Data is not stored on a blockchain. All it is is a record of transactions. NFTs aren’t even on the blockchain. Those images have to live on a computer somewhere else, and the record would point to that location. So all you’re buying when you purchase an NFT is a certificate of ownership that will exist as long as there as at least one copy of the blockchain.

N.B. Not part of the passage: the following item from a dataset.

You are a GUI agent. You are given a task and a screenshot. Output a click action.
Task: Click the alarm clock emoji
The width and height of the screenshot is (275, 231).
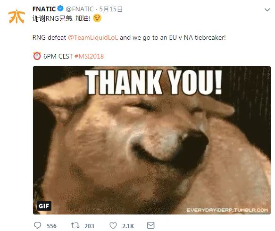(x=37, y=56)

However, you could create a distributed ledger of locations that allow reads and writes to be charged. This is what Filecoin is. It uses the Inter Planetary File System (IPFS) protocol, which is basically distributed http. So, instead of https, it would be ipfs. If you have extra storage on computers that is not used, you could potentially get paid to provide it to Wikipedia for much less than Wikipedia pays in centralized storage, with the added benefit that there would be several copies of parts of it. This has already existed for 20 years in peer to peer file exchanges. If you’ve ever used Bittorrent, it’s like that, but you get paid. The experience would be the same to the end user.
Correct - I would just point out that it is slated to change in 2022. You’re not wrong, just incomplete with your information, and that could provide the wrong message. Arguably the energy benefits of blockchain will reduce total energy use of financial services. That would be an interesting article.
We pay Mastercard when we make a transaction at a point of sale. It’s no different. You have to pay Mastercard to transact on Mastercard. Mastercard shareholders get paid for keeping the network up. If you transact on Ethereum, Ethereum miners (and in the future validators) get paid to keep the network up.
You can be speculative with existing sovereign currencies at a Forex. You can speculate with corn and soybean futures at the Chicago Mercantile Exchange. You can speculate on the New York Stock Exchange. There is no difference. In all cases you are betting that the value will increase because people will use it more.
I think you’ll find not too many people here love how much of our economy is based on trading futures, which helps a couple people get rich at the expense of everyone else but otherwise provides no real value to the world.
Here’s the key thing with speculation: there is never a point where there’s enough. It’s not like building a railroad where at some point you have what you want, it’s like stocking the pharaoh’s tomb with gold. So there’s no meaning to efficiency. If it takes less resources, you do more.
Which means your boast that Ethereum is about to become less energy intensive, someday soon we promise, would meaningless even if it turns out not to be more vaporware. So long as the blockchain is maintained primarily for the purpose of speculation, all that means is people will burn the same resources doing more of it…trying to get rich at the expense of everyone else.
The environment we depend on is dying. There’s a number of reasons. Saying Ethereum isn’t worse than some of the other things murdering it is not really the high praise you seem to think.
Of course you can. A blockchain is just a ledger - what you put in a ledger is up to you whether it is financial transactions, proof of ownership, supply-chain movements or academic qualifications. All of those are perfectly reasonable reasons to implement blockchains and not one of them involves a cryptocurrency.
Yeah I mean “Billionaires taking sightseeing tours to space” probably still account for less than 0.1% of the global carbon footprint at present but that still doesn’t mean it’s an environmentally friendly thing to do.
The funny thing about all these libertarian social experiments like decentralized non-government-issued currencies is that as soon as the weaknesses become apparent people tend to re-invent the mechanisms that made the original versions viable in the first place.
Case in point: cryptocurrency users were getting ripped off in various ways by bad actors and usually had no legal recourse or means of recovering assets, so now they’re basically re-inventing banks.
This is what regulations are for. Again, though, what is going on in the current system is hiding this activity in opaque private companies. Harder to do with a public ledger.